Todos los ecuatorianos, menos los que sabemos,


estamos plenamente de acuerdo en el aseguramiento
universal de todas las personas, como lo garantiza
expresamente la Constitución y para todos los
servicios públicos básicos, como salud, protección
social, educación y que por tanto, el aseguramiento
universal, no puede depender de la buena o mala
voluntad de un empleador o del hecho de que la
persona tenga o no un trabajo estable y que por tanto,
antes de que manden preso al zapatero que no afilió
al IESS a sus operarios, es INDISPENSABLE
cambiar radicalmente el Seguro Social, que no puede
ser utilizado como instrumento de esa forma perversa
de hacer política, valiéndose de la necesidad de las
gentes para generar cadenas monopólicas de
dependencia. El Seguro Social debe ser ante todo
como su nombre lo indica SEGURO y no instancia
partidista, ni importador mañoso de medicinas, ni mal
administrador de clínicas ni hospitales, ni de
funerarias ni empresas inmobiliarias y debe garantizar
a todos sus afiliados el que puedan tener la libertad
de optar según sus necesidades por estos servicios,
declarados gratuitos pero en realidad inexistentes.

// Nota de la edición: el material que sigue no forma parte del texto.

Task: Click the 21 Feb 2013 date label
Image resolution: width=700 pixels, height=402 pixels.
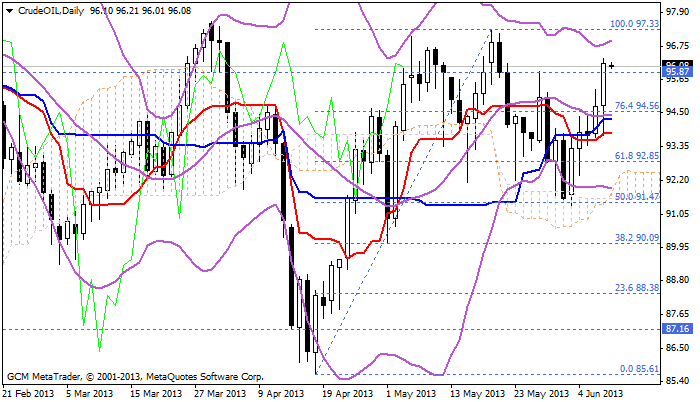Action: tap(28, 394)

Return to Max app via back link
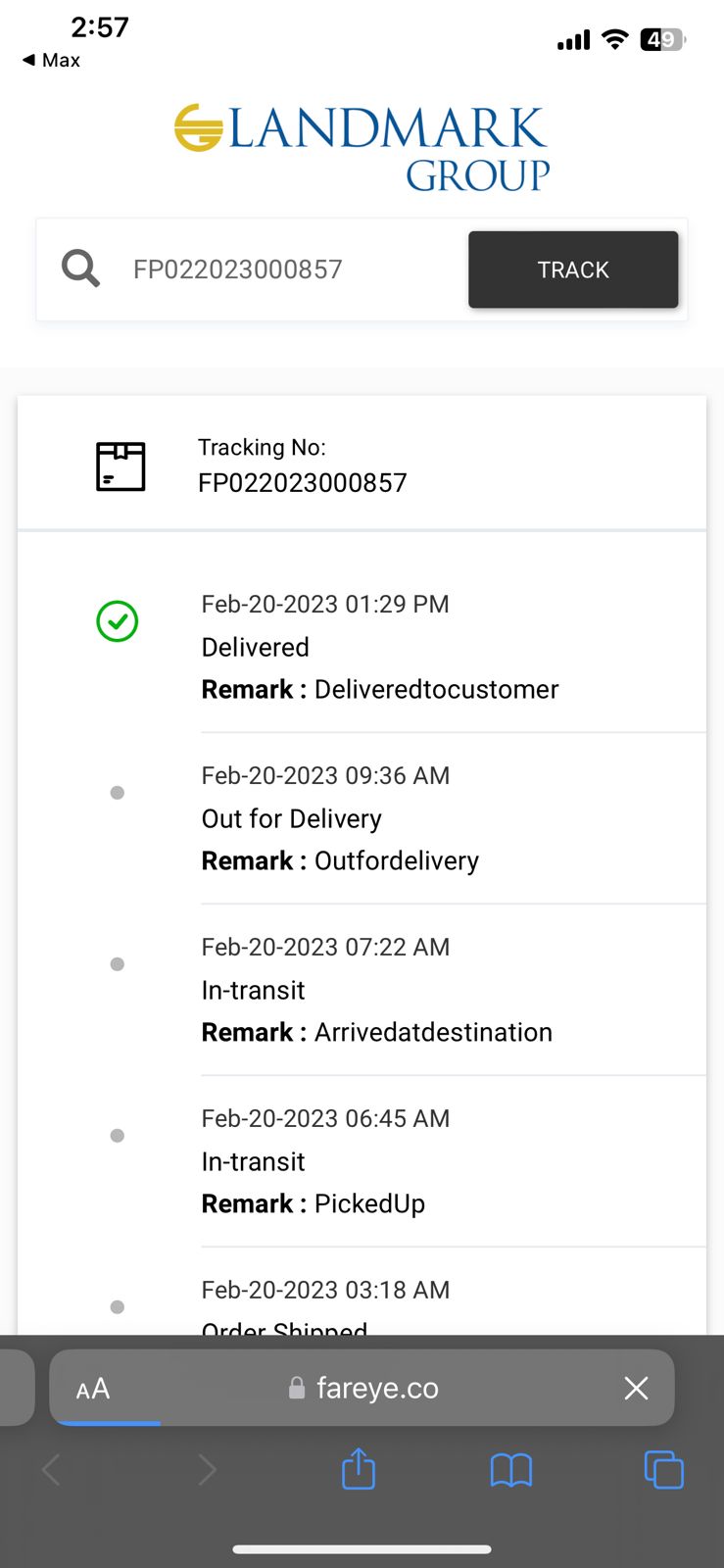[52, 60]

Instituciones aplicadas en democracias nórdicas,


introducidas mediante la novelería política por
asesores extranjeros como aquella de la “muerte
cruzada” o la disolución de una legislatura para
convocatoria inmediata a elecciones de ejecutivo y
legislativo, en nuestro país, viveza criolla de por
medio, han devenido en una forma de chantaje
colectivo para sostener una actitud
APARENTEMENTE subordinada de la Función
Legislativa, que fácilmente es cambiada, por mutua
conveniencia, en consultas plebiscitarias, en las que
muy lejos de atenderse al contenido mismo de lo que
se consulta, se busca camufladamente un respaldo
electoral, poniendo de por medio temas que
constituyan evidentes preocupaciones de la
ciudadanía o de sectores influyentes de la sociedad.